_Text block:_
►

Beware of “foolproof” recession indicators. For years, people have been telling me that an inversion of the 2-year and 10-year yield spread on Treasury securities indicates that a recession will occur within 12 months. I’ve warned them that while the indicator has a good track record, it’s far from perfect. 

This yield spread inverted on April 1st, 2022. In retrospect, this inversion seems to have been an April fool’s joke, as yesterday’s jobs figures were extremely strong, showing payroll employment rising by 339,000 in May 2023. You don’t see those sorts of big job gains when the economy is in a recession. It looks like the “infallible” yield curve indicator has failed us.   

In fairness, the 3-month/10-year spread didn’t invert until October of 2022, so that one might yet prove accurate. This inversion may have contributed to Bloomberg’s panel of forecasters telling us last October that a recession was 100% certain to occur by October 2023. 

But there’s another problem with forecasts of an imminent recession. Bloomberg reports that a labor market showing this sort of very widespread strength almost never occurs within 6 months of the next recession:

Meanwhile, the so-called diffusion index showed that 60.2% of industries added jobs, a proportion that’s historically inconsistent with a recession starting in the next six months. That means that the majority of economists projecting economic contractions in the third and forth quarters of this year may have to reconsider. The labor market is often considered a “lagging indicator,” but it’s rare — outside of the highly unusual Covid-19 experience — for it to abruptly stop with no forewarning.

I don’t know what will happen between now and October, but I do know one thing for certain: one of these reliable recession indicators will be wrong. Either the yield curve inversion will predict a recession that didn’t happen, or the diffusion index will fail to give its normal advanced warning.

This is one more example of why you should always maintain a healthy skepticism when someone shows you a supposedly sure fire indicator of future economic trends. As they say in the investment industry, past performance is no guarantee of future success. 

P.S. It’s true that the yield spread accurately predicted a US recession in 2020. But in my view it just got lucky. Without COVID, I doubt whether a recession would have occurred during 2020.

◄

_Problem 1:_
Answer these from the text on recession indicators:
(a) On what date did the 2-year/10-year yield spread on Treasury securities invert?
(b) What percentage of industries added jobs, according to the diffusion index?
(c) In what month and year did the 3-month/10-year spread invert?
_Problem 2:_
Quote the part of the text on recession indicators starting with "Meanwhile, the so-called" and going on through "normal advanced warning.".

_Source material:_

►

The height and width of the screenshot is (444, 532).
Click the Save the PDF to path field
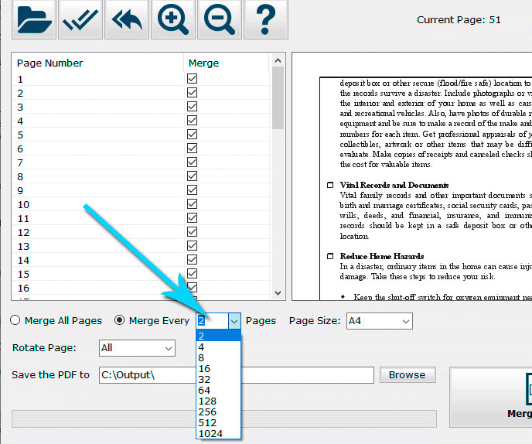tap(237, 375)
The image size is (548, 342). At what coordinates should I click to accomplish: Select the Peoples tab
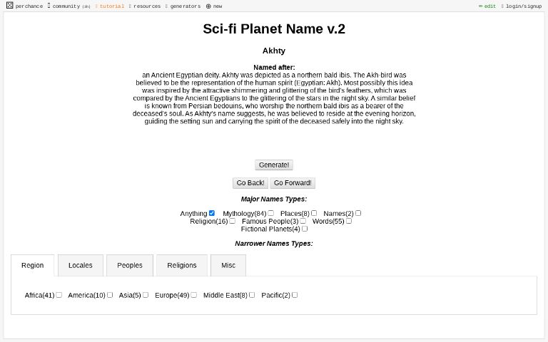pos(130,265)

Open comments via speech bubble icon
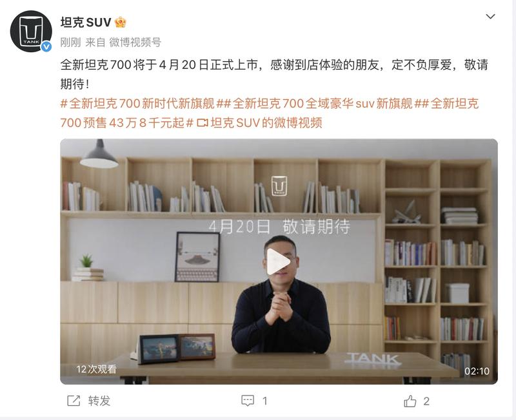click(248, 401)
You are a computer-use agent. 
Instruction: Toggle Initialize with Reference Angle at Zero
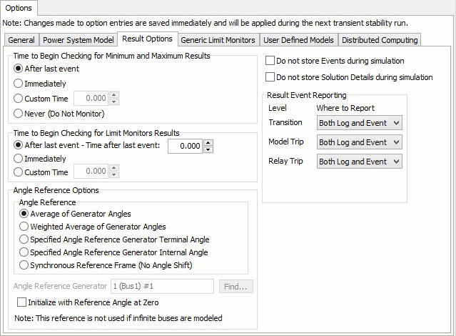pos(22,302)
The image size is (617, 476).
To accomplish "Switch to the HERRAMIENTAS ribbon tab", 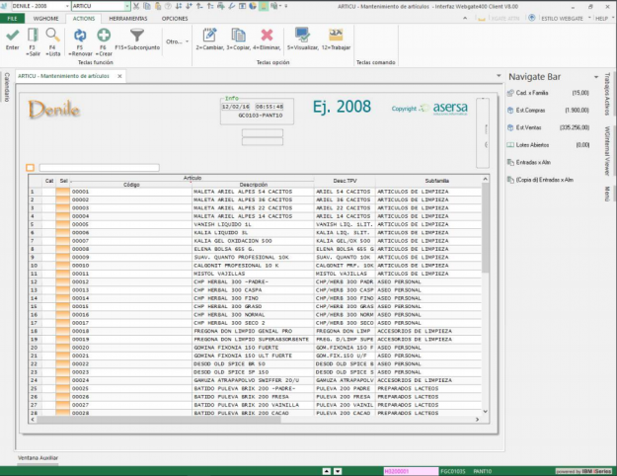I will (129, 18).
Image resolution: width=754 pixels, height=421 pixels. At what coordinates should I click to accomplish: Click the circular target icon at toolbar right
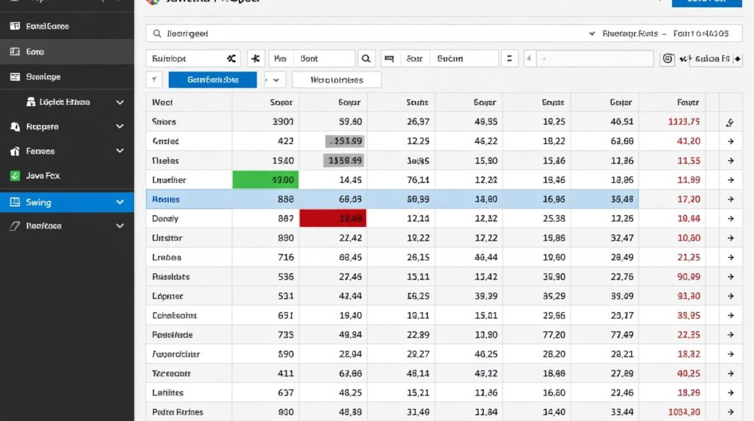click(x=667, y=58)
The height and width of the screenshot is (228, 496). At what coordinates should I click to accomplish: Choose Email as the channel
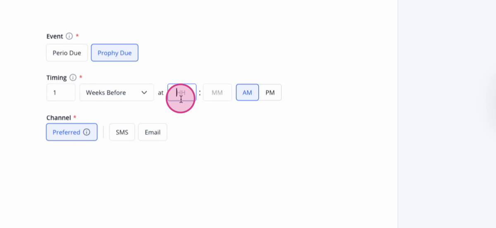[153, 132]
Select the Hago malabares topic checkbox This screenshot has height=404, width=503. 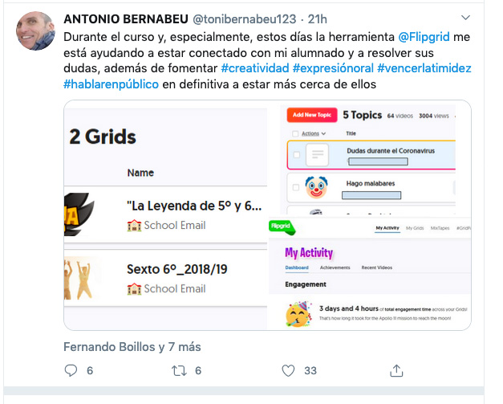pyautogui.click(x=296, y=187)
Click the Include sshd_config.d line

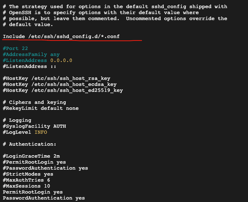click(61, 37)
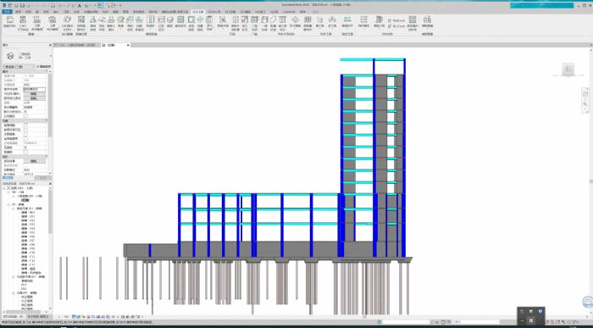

◄
►

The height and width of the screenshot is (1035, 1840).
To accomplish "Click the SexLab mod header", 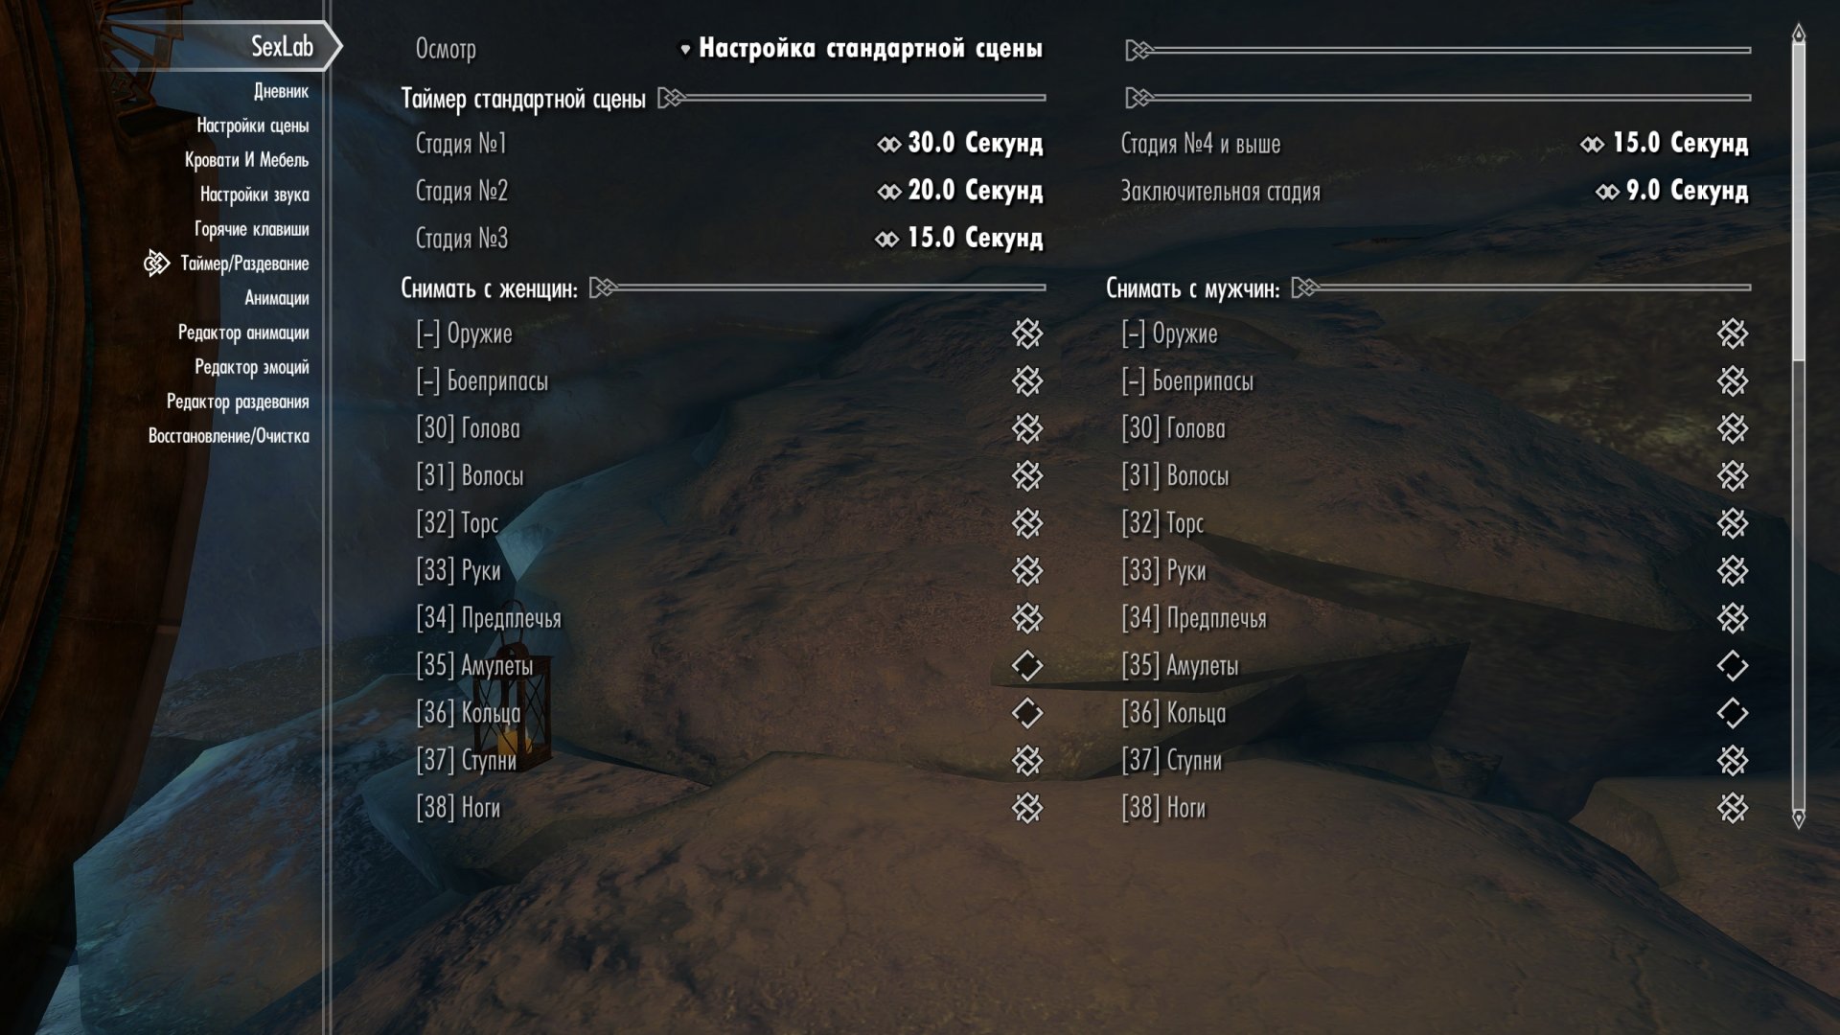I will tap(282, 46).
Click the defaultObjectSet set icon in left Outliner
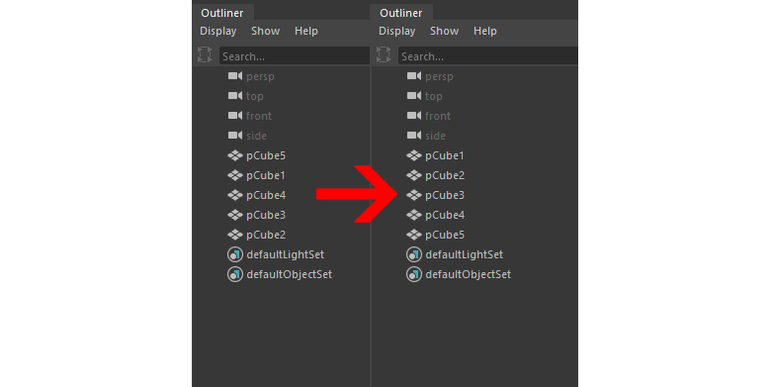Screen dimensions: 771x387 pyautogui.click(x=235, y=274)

◄
►

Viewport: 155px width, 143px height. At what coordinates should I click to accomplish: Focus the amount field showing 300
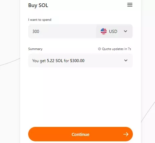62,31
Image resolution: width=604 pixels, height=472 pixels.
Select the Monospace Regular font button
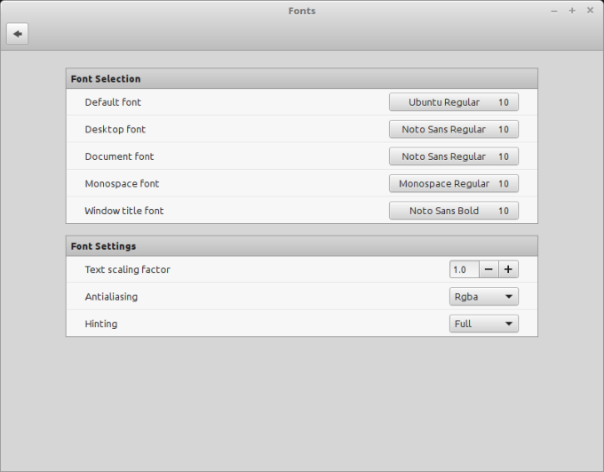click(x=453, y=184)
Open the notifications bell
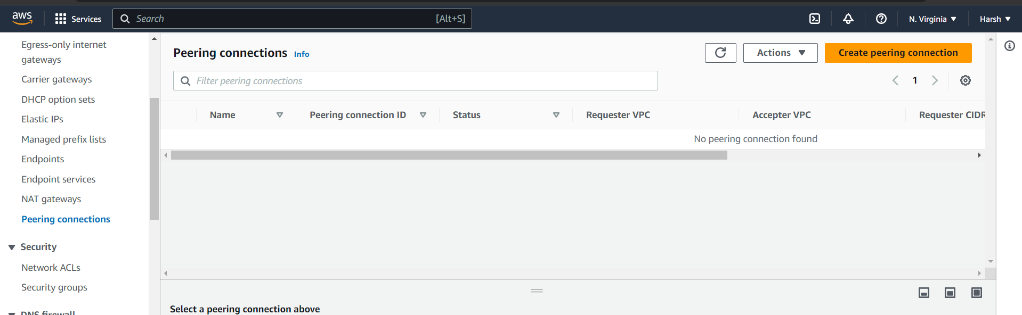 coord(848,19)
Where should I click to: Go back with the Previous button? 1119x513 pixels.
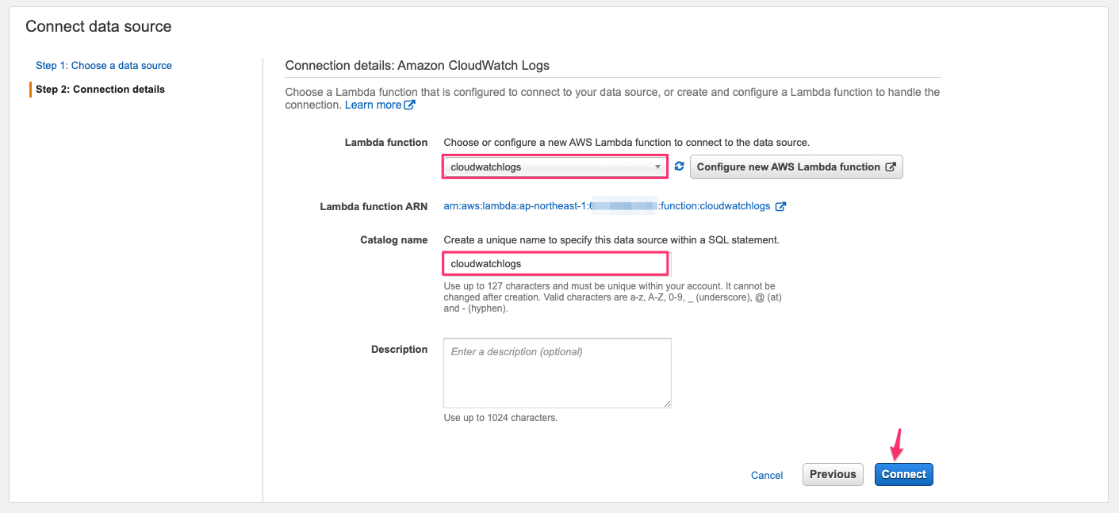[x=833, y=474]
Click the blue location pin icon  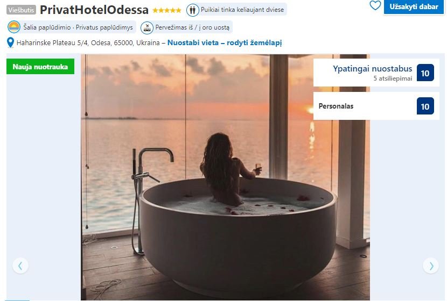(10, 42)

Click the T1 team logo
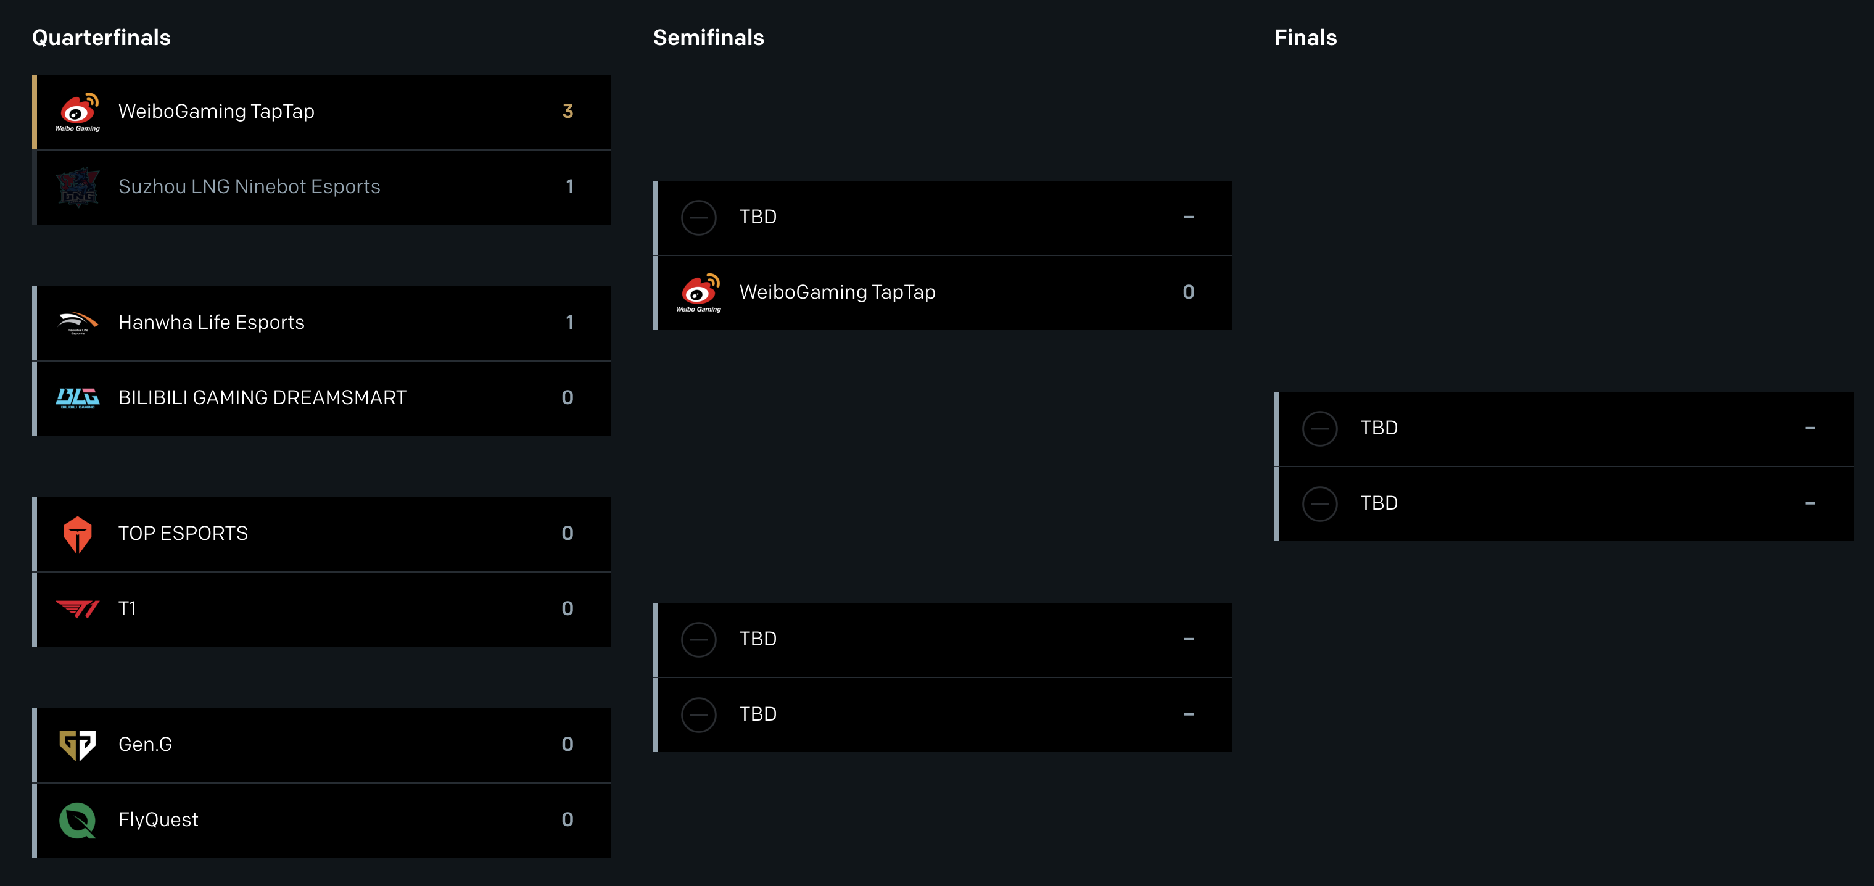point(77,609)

◄

_Final answer 1:_
(a) April 1st, 2022
(b) 60.2%
(c) October of 2022

_Final answer 2:_
Meanwhile, the so-called diffusion index showed that 60.2% of industries added jobs, a proportion that’s historically inconsistent with a recession starting in the next six months. That means that the majority of economists projecting economic contractions in the third and forth quarters of this year may have to reconsider. The labor market is often considered a “lagging indicator,” but it’s rare — outside of the highly unusual Covid-19 experience — for it to abruptly stop with no forewarning.

I don’t know what will happen between now and October, but I do know one thing for certain: one of these reliable recession indicators will be wrong. Either the yield curve inversion will predict a recession that didn’t happen, or the diffusion index will fail to give its normal advanced warning.